This past summer, scientists from the U.S. Department of Energy (DOE) gathered at six hubs across the United States to participate in a climate model comparison “hackathon.” They pooled computing resources and expertise, and they collaborated in person and via videoconferencing. By joining forces, these scientists got results more quickly, reduced duplication of efforts, and spent less time solving software problems than they would have if they had worked on their own.
Their findings will contribute to a sweeping report, issued every 6 years or so by the Intergovernmental Panel on Climate Change (IPCC). This report reviews the state of climate change science, documents its socioeconomic implications, and identifies viable response strategies. The IPCC has produced five assessment reports so far, and the Sixth Assessment Report (AR6) is currently in preparation.
Analyses of the Earth system based on observational data from sensors on the ground, in the oceans, and in space form an important basis for these reports. But studies with computational Earth system models (ESMs) provide important complementary information because they provide insights into future environmental conditions and help attribute observed changes to specific causes.
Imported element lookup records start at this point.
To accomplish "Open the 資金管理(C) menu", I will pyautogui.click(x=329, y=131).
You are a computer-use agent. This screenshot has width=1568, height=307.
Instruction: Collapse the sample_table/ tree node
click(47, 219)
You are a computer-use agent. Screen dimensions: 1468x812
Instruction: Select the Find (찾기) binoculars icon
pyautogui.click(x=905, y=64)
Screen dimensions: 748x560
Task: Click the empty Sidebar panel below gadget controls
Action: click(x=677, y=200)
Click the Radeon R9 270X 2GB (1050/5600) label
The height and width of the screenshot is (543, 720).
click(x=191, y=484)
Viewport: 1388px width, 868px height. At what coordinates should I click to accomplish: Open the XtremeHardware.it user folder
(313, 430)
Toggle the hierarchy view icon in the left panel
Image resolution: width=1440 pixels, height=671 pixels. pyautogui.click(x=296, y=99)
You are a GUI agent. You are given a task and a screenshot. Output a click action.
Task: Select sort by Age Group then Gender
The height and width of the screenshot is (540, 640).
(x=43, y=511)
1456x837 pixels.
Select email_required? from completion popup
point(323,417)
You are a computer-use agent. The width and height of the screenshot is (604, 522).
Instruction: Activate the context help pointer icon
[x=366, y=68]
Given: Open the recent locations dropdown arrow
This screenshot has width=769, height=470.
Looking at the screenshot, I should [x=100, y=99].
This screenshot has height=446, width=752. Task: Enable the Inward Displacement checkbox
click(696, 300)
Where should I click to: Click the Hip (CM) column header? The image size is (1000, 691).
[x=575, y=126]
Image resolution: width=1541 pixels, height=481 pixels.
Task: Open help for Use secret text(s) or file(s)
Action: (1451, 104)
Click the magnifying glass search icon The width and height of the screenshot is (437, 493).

Each model (and there are many) incorporates its own body of source data, assumptions, and algorithms. Thus, the best overall picture of Earth’s climate emerges when results from several models are compared, taking note of the strengths and limitations of each. However, this type of comparison poses challenges to individual researchers.
An Ensemble Cast of Models
ESMs capture the essential processes within the Earth system in complex computer codes. Despite researchers’ best efforts, no model is perfect because scientists must make difficult choices to balance physical realism with reasonable computational performance. It is therefore dangerous to base important conclusions about climate change on any single model.
Recognizing this, the World Climate Research Programme organized the Coupled Model Intercomparison Projects (CMIPs) in the mid-1990s. In these projects, modeling centers run their models according to a common simulation protocol using a common set of forcings (e.g., prescribed carbon dioxide concentrations in the atmosphere).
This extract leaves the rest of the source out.